In the next cell we load the datasets which we would like to import into SC Navigator. We do some transformations because hive tables cannot work with spaces and parenthesis. We used placeholder tokens and now we map these tokens to the required columns names and dataset names as specifed in the Parquet File Definition SC Navigator.

In [0]:
# get the prepared data from databricks hive tables and do some transformations
import numpy as np
dataframes_for_input = dict()
for dataset in datasets:
    # load the data
    df = spark.table("sc_navigator_input." + dataset).toPandas()
    # transform to the Parquet File Definition SC Navigator definition
    df.columns = [x.replace("_", " ") for x in df.columns]
    df.columns = [x.replace(".", "(") for x in df.columns]
    df.columns = [x.replace("-", ")") for x in df.columns]
    df = df.replace({np.nan: None})
    if dataset != "_dataset_info":
        dataset = dataset.replace("_", "-")
    # store result
    dataframes_for_input[dataset] = df

In [0]:
# show all datasets  
[k for k,v in dataframes_for_input.items()]

Now its time to connect to Azure Data Lake Storage and upload our datasets

In [0]:
# TODO: provide the sas token and the URL of your storage
account_url_full = "<put here your URL>"
# remove the folder from the url
account_url = account_url_full[:-20]
sas_token = "<put here your sas token>"
# the file system is fixed, this is the container SC Navigator will write its results
file_system="sc-navigator-import"

In [0]:
# import required packages
import os
from azure.storage.filedatalake import (
    DataLakeServiceClient,
    DataLakeDirectoryClient,
    FileSystemClient
)
from azure.identity import DefaultAzureCredential

In [0]:
# create a DataLakeServiceClient to access the storage 
dsc = DataLakeServiceClient(account_url=account_url, credential=sas_token)


In [0]:
# list all folders/files on the storage
file_system_client = dsc.get_file_system_client(file_system=file_system)
paths = file_system_client.get_paths()
list_of_files = list()
for path in paths:
    if "/" not in path.name and path.name != "info.txt":
        print(path.name + '\n')
        list_of_files.append(path.name)
    else:
        continue

In [0]:
# create a new directory to store the datasets
directory_name = "<directory name>"
dld_client = file_system_client.create_directory(directory_name)

In [0]:
# NOTE if you make a mistake our would like to upluad other data you can delete a folder 
client = dsc.get_directory_client(file_system=file_system,directory="<directory name>")
client.delete_directory()

In [0]:
#inspect _dataset_infor before actual upload.

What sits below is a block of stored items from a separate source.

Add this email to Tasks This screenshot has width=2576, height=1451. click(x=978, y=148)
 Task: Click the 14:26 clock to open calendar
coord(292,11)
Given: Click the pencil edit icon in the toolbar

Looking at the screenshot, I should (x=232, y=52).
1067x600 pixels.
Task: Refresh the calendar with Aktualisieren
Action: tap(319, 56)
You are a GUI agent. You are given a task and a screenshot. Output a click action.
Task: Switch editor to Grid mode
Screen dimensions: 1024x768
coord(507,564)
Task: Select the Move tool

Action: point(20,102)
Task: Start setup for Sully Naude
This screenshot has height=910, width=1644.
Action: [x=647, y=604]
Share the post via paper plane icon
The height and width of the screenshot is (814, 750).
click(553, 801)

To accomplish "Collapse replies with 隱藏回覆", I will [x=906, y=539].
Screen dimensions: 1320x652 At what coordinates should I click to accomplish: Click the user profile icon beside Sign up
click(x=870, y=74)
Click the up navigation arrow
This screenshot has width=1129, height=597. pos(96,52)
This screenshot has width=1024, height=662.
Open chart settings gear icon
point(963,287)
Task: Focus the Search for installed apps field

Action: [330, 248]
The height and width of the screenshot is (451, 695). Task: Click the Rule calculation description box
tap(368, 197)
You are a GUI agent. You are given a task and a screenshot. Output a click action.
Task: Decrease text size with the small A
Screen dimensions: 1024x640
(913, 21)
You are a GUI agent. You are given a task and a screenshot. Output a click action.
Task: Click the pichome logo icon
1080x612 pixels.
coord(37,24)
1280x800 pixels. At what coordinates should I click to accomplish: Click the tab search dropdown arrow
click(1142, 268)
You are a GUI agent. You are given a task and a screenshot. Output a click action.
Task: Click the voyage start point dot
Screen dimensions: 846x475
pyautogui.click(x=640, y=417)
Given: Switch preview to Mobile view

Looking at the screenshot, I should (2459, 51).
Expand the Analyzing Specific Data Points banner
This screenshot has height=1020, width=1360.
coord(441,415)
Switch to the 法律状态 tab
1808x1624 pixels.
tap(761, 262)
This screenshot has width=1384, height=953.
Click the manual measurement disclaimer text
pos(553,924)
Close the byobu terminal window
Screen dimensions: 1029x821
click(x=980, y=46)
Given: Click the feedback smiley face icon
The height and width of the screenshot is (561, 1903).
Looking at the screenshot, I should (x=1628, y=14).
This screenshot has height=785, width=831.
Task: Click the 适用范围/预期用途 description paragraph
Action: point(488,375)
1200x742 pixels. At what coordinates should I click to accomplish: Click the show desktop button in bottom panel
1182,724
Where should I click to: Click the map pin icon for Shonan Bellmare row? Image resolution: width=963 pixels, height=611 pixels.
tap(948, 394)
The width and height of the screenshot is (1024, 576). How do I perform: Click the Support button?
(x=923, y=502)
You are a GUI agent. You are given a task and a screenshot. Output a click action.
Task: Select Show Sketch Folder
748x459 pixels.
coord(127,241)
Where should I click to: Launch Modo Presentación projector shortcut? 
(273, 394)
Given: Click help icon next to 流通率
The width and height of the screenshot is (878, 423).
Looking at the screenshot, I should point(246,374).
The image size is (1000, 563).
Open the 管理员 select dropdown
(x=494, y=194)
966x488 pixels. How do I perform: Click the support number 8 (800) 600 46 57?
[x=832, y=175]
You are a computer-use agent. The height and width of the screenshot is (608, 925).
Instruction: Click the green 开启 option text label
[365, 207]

Note that the Dataset field will be used to identify the uploaded data in SC Navigator
dataframes_for_input["_dataset_info"]

In [0]:
# upload the files for the selected scenario's
client = dld_client
for k,v in dataframes_for_input.items():
    file_name = k + ".parquet"
    file_client = client.create_file(file_name)
    bytes_data = v.to_parquet()
    file_client.append_data(data=bytes_data, offset=0, length=len(bytes_data))
    file_client.flush_data(len(bytes_data))


## Remarks

If you would like to check if the upload went well you can use the cell below to check the _dataset_info file on ADLS directly

In [0]:
import io
import pandas as pd
file_client = client.get_file_client("_dataset_info.parquet")
data_file = file_client.download_file()
data_binary = data_file.readall()
parquet_file = io.BytesIO(data_binary)
df = pd.read_parquet(parquet_file)
display(df)

Congratulations! You just uploaded data from Databricks to SC Navigator. Now open the System Configuration app (or ask you admin to do this) and push the rebuild overview botton on the File System Management tab. If you now open SC Navigator you should see that your dataset is added to the overview.